O governo do Mato Grosso pediu um empréstimo de R$ 120 milhões na Caixa Econômica Federal para terminar as obras da Arena Pantanal, em Cuiabá, destinados principalmente a pagar pela infra de TI do estádio, que receberá quatro partidas da Copa do Mundo de 2014.

Segundo revela o Estado de São Paulo, a verba da Caixa deve vir de uma linha normalmente destinada a financiar obras de contrapartida do Programa de Aceleração do Crescimento (PAC).

O consórcio CLE, formado pela Canal Livre Comércio e Serviços Limitada e Etel Engenharia Montagens e Automações, vai receber R$ 98,3 milhões para implementar a área de tecnologia de TI da arena.

Em seu site, a Etel explica que o valor compreende a instalação de um sistema de telecomunicações, IPTV, CFTV, painel eletrônico, automação predial, entre outros. Já a Kango Brasil receberá R$ 19,4 milhões para colocar os assentos (R$ 421 por assento).

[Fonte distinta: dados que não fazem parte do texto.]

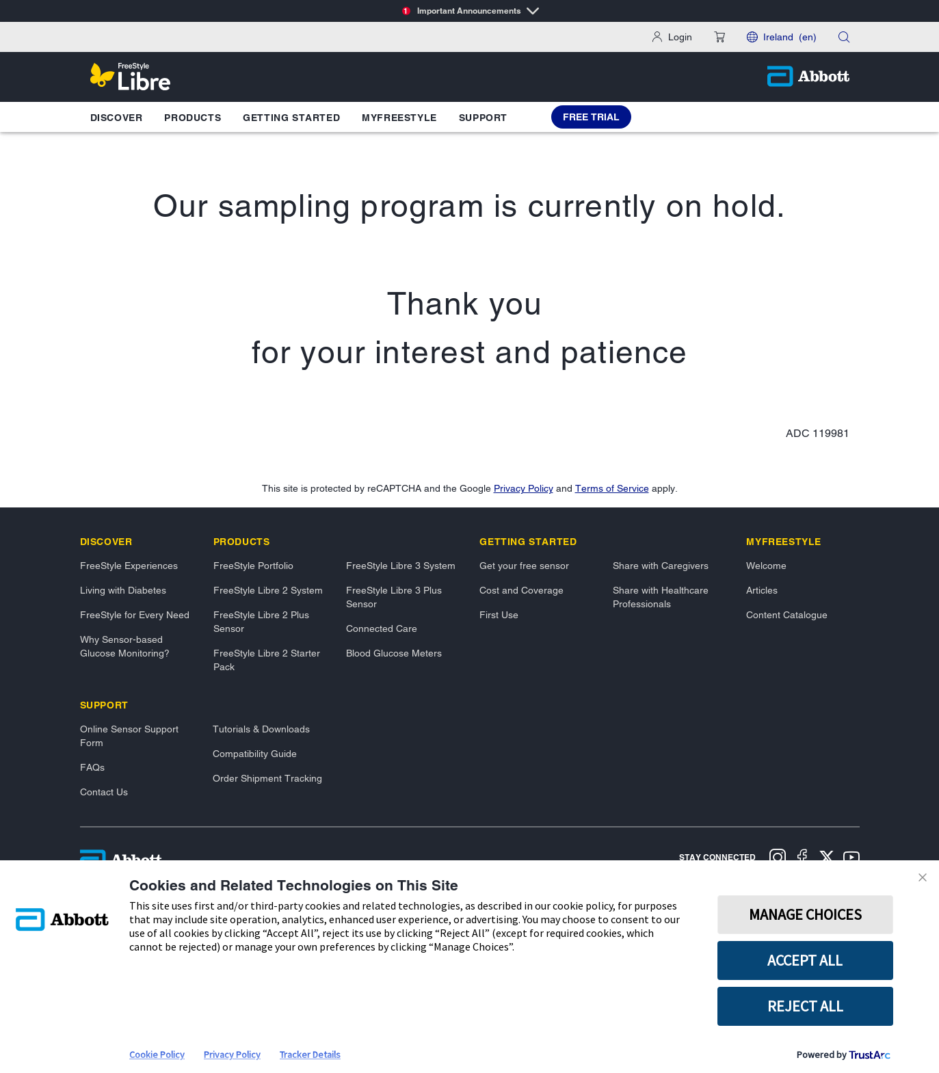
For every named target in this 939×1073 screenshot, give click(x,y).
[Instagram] (777, 859)
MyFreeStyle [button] (399, 117)
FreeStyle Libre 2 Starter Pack (266, 660)
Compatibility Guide (255, 753)
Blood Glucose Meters (394, 653)
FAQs (92, 767)
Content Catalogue (787, 614)
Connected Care (381, 628)
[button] (719, 36)
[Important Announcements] (469, 11)
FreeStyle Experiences (129, 565)
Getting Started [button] (291, 117)
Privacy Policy (523, 488)
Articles (762, 590)
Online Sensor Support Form (129, 736)
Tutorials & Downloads (261, 729)
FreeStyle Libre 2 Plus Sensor (261, 621)
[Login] (672, 37)
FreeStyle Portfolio (253, 565)
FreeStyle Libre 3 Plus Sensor (394, 597)
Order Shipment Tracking (267, 778)
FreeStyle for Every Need (134, 614)
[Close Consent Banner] (925, 877)
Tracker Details (310, 1054)
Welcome (766, 565)
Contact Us (104, 791)
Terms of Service (612, 488)
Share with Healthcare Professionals (661, 597)
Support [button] (483, 117)
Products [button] (192, 117)
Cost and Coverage (521, 590)
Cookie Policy (157, 1054)
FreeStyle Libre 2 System (268, 590)
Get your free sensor (524, 565)
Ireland (790, 37)
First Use (498, 614)
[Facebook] (802, 859)
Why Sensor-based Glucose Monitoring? (125, 646)
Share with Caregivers (661, 565)
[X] (827, 859)
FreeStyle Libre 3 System (400, 565)
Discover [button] (116, 117)
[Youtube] (851, 859)
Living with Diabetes (123, 590)
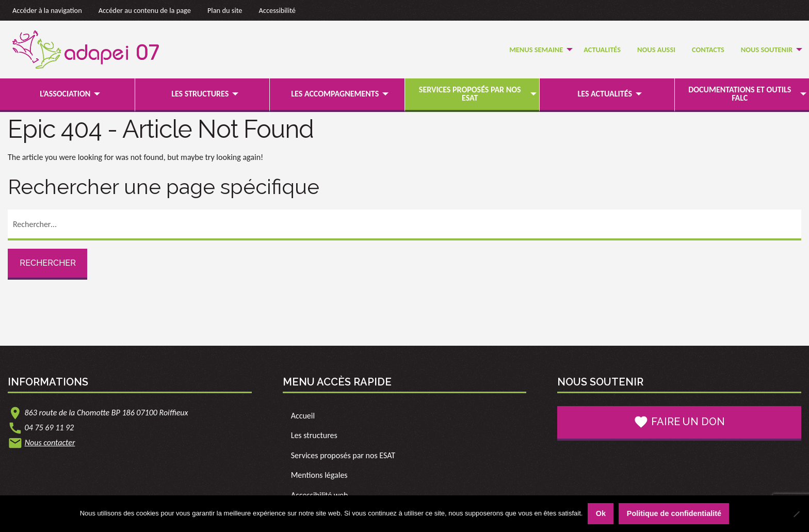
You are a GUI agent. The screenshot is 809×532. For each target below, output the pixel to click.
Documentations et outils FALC (739, 94)
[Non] (796, 514)
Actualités (602, 49)
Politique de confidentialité (674, 513)
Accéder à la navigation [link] (47, 10)
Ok (601, 513)
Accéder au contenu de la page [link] (145, 10)
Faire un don (679, 422)
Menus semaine (536, 49)
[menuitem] (538, 49)
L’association (65, 94)
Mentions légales (319, 475)
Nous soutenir (766, 49)
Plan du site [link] (224, 10)
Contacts (708, 49)
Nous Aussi (656, 49)
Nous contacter (50, 442)
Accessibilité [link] (277, 10)
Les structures (200, 94)
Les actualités (605, 94)
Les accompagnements (335, 94)
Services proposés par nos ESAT (470, 94)
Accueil (303, 416)
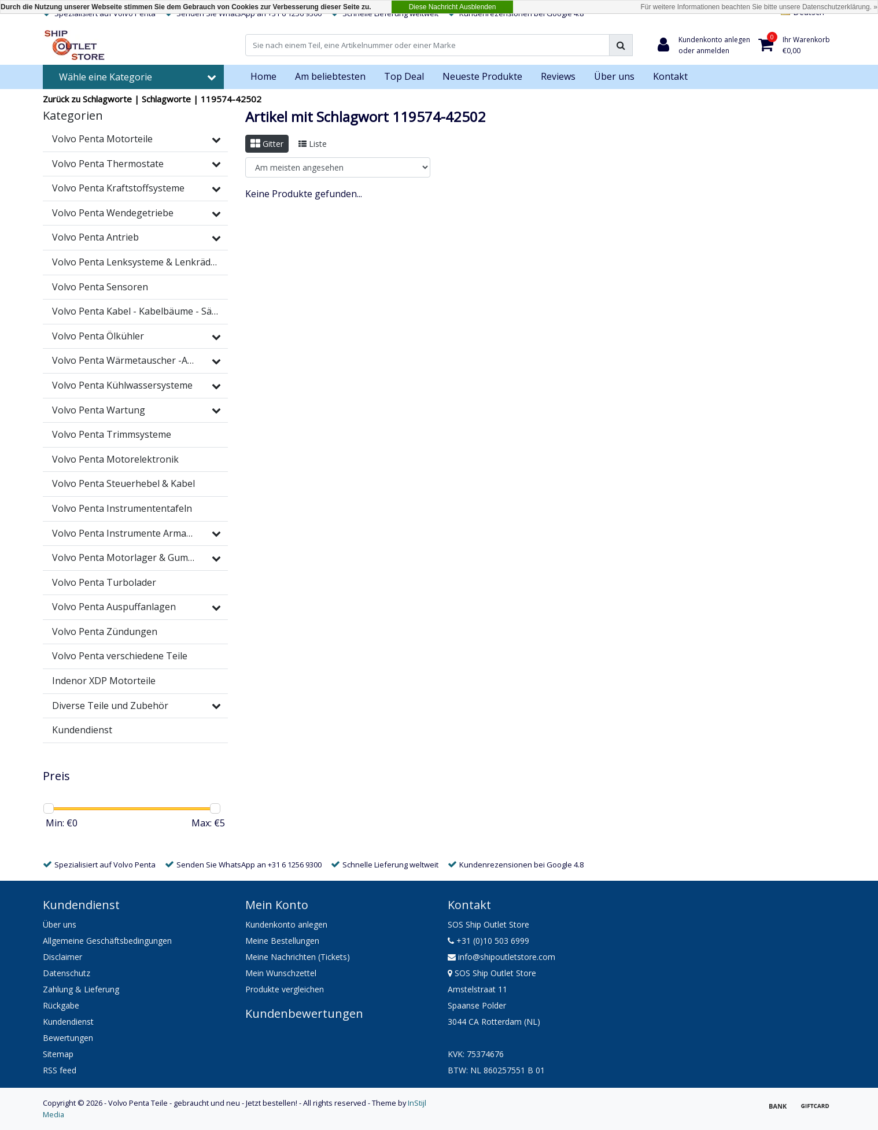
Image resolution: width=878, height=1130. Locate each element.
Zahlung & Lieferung (81, 989)
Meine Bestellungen (282, 940)
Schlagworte (166, 99)
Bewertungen (68, 1037)
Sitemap (58, 1053)
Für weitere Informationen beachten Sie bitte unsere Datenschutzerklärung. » (758, 7)
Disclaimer (62, 956)
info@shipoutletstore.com (501, 956)
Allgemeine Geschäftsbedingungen (107, 940)
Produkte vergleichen (284, 989)
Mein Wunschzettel (280, 972)
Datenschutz (66, 972)
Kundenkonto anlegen (286, 924)
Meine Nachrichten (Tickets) (297, 956)
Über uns (59, 924)
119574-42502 (231, 99)
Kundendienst (68, 1021)
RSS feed (59, 1070)
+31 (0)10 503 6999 (488, 940)
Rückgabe (61, 1005)
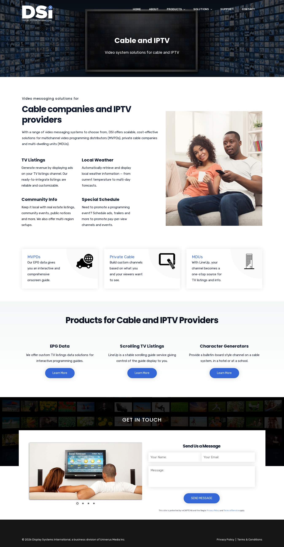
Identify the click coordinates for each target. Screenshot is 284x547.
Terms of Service (231, 510)
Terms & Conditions (249, 539)
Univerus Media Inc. (112, 539)
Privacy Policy (213, 510)
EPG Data (60, 346)
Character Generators (224, 346)
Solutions (201, 9)
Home (137, 9)
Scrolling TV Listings (142, 346)
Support (227, 9)
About (154, 9)
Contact (248, 9)
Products (174, 9)
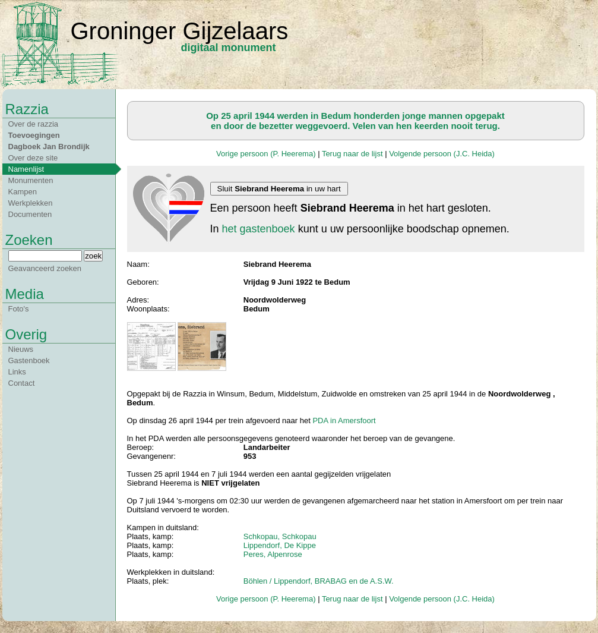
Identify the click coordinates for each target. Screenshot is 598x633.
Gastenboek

Tanto o CLE quanto a Etel foram contratados por meio do Regime Diferenciado de Contratações (RDC).

Ouvidos pelo Estadão, a Caixa afirmou que o pedido do governo do Mato Grosso está em avaliação. O governo mato grossense disse que tem recursos próprios mas preferiu pedir o financiamento pelas condições de crédito.

Segundo informou o Ministério do Planejamento por meio de sua assessoria, os recursos da linha de financiamento C-PAC, solicitados pelo Mato Grosso à Caixa, não são oriundos do Orçamento Geral da União (OGU), mas do caixa do banco.

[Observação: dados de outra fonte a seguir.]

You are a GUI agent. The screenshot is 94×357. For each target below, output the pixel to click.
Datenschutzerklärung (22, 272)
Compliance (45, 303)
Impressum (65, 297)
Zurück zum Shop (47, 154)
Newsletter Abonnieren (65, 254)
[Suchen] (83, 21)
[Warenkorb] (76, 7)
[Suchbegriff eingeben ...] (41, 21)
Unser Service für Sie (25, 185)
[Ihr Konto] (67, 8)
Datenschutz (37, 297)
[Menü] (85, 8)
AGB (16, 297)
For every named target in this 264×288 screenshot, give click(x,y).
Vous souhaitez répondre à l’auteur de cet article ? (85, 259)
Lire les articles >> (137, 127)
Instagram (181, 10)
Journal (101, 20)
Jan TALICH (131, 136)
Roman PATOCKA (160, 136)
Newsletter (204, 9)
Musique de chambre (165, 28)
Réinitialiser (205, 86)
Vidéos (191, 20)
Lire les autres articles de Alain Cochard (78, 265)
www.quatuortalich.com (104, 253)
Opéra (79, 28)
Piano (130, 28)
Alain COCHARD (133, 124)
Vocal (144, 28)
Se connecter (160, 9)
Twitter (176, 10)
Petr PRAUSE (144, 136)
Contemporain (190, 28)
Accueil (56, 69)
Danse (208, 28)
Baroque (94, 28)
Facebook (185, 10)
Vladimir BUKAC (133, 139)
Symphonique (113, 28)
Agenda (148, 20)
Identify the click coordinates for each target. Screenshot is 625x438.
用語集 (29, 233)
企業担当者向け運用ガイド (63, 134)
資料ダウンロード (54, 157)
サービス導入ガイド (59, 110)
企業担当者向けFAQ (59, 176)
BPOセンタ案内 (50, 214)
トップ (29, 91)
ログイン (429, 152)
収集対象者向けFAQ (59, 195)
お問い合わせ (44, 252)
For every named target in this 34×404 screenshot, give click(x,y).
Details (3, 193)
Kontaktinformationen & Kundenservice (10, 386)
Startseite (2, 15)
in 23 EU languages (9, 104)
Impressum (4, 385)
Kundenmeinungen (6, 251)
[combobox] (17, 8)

O Ministério do Planejamento disse que a linha de financiamento, a C-PAC, não tem recursos do orçamento da União, mas do banco estatal.

A linha costuma ser usada para financiar pequenas obras de estados e municípios para complementar obras do PAC como hidrelétricas, rodovias e aeroportos, lembra o Estadão.

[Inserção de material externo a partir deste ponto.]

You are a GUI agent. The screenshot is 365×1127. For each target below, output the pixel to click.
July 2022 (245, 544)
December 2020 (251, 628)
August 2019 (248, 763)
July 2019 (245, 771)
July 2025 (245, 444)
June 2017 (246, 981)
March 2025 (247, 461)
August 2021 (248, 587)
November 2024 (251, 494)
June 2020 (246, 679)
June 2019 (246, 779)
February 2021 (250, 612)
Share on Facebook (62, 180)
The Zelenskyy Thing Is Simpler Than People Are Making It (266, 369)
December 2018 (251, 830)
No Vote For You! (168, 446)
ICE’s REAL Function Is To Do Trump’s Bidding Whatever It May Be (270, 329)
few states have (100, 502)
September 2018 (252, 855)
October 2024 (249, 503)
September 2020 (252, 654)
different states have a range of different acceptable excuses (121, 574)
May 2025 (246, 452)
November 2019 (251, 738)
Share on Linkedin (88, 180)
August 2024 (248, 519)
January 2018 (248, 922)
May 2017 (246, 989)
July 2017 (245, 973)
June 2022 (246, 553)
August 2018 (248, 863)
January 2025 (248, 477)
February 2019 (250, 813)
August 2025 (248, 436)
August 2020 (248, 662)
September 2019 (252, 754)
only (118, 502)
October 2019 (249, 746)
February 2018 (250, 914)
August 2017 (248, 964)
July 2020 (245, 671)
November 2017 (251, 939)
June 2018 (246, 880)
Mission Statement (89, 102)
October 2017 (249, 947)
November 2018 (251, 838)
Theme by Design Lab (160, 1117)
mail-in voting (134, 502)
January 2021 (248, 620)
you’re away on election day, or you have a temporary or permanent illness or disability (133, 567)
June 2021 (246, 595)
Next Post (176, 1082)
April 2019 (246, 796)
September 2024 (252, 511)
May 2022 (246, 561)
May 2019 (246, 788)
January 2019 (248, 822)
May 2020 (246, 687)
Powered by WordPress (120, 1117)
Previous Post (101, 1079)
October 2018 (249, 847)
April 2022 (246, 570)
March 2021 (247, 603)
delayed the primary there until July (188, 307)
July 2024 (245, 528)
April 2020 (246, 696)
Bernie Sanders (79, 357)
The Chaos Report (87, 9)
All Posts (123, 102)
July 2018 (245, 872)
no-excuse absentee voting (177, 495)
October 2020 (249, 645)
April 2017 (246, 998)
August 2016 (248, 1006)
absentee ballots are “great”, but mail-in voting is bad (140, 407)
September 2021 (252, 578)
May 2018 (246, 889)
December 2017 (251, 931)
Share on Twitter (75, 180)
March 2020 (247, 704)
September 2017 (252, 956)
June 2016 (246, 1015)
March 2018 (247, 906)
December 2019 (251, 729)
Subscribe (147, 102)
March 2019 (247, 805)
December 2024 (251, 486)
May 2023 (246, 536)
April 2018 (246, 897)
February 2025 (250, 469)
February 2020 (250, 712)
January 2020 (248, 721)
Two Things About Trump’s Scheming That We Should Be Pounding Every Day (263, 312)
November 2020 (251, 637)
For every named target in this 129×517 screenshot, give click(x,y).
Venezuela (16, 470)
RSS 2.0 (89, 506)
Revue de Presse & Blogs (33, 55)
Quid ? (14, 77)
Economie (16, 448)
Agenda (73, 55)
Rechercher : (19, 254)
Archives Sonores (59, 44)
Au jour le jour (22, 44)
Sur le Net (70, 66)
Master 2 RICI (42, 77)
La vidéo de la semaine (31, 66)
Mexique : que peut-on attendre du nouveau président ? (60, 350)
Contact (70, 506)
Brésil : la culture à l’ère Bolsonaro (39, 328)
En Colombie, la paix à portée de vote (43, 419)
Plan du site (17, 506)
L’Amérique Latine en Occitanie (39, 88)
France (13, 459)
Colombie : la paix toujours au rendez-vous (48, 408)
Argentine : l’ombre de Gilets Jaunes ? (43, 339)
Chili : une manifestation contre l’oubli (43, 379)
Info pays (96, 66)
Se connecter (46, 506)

O MAIOR DOS ELEFANTES BRANCOS
A Arena Pantanal, que tem um orçamento de R$ 537 milhões, a maior parte deles saídos direto do governo estadual, detém a duvidosa honra de ser potencialmente o maior de todos os elefantes brancos que serão construídos no país para a Copa do Mundo de 2014.

De acordo com um levantamento feito pelo IDEE (Instituto Dinamarquês de Estudos do Esporte), que criou um índice mundial de estádios, a Arena Pantanal teve a pior relação entre a sua capacidade (43,6 mil) e as médias de público do futebol local.  

É fácil ver porque. A final do último Campeonato Mato Grossense, foi uma eletrizante decisão nos pênaltis entre o Cuiabá e o Mixto, assistido por 4,6 mil pagantes (10 vezes menos gente do que a capacidade da Arena Pantanal).

O Cuiabá fez valer o seu favoritismo – atualmente disputa a série C do Brasileirão – e venceu o adversário – atualmente na série D – por 2x1 no tempo normal e por 3x2 nos pênaltis.

Quem preferir uma visão mais otimista do futuro da Arena Pantanal pode se ater às declarações do ministro dos Esportes, Aldo Rabelo, que esteve recentemente visitando as obras e disse que:

“Arena é um modelo diferenciado, é para atender futebol, eventos, turismo, bares, lojas e não é um evento só para o futebol. Serve para tudo, isso nos dá a certeza que não será um elefante branco”, revelou.

O IDEE diz considerar no estudo o argumento de Rabelo.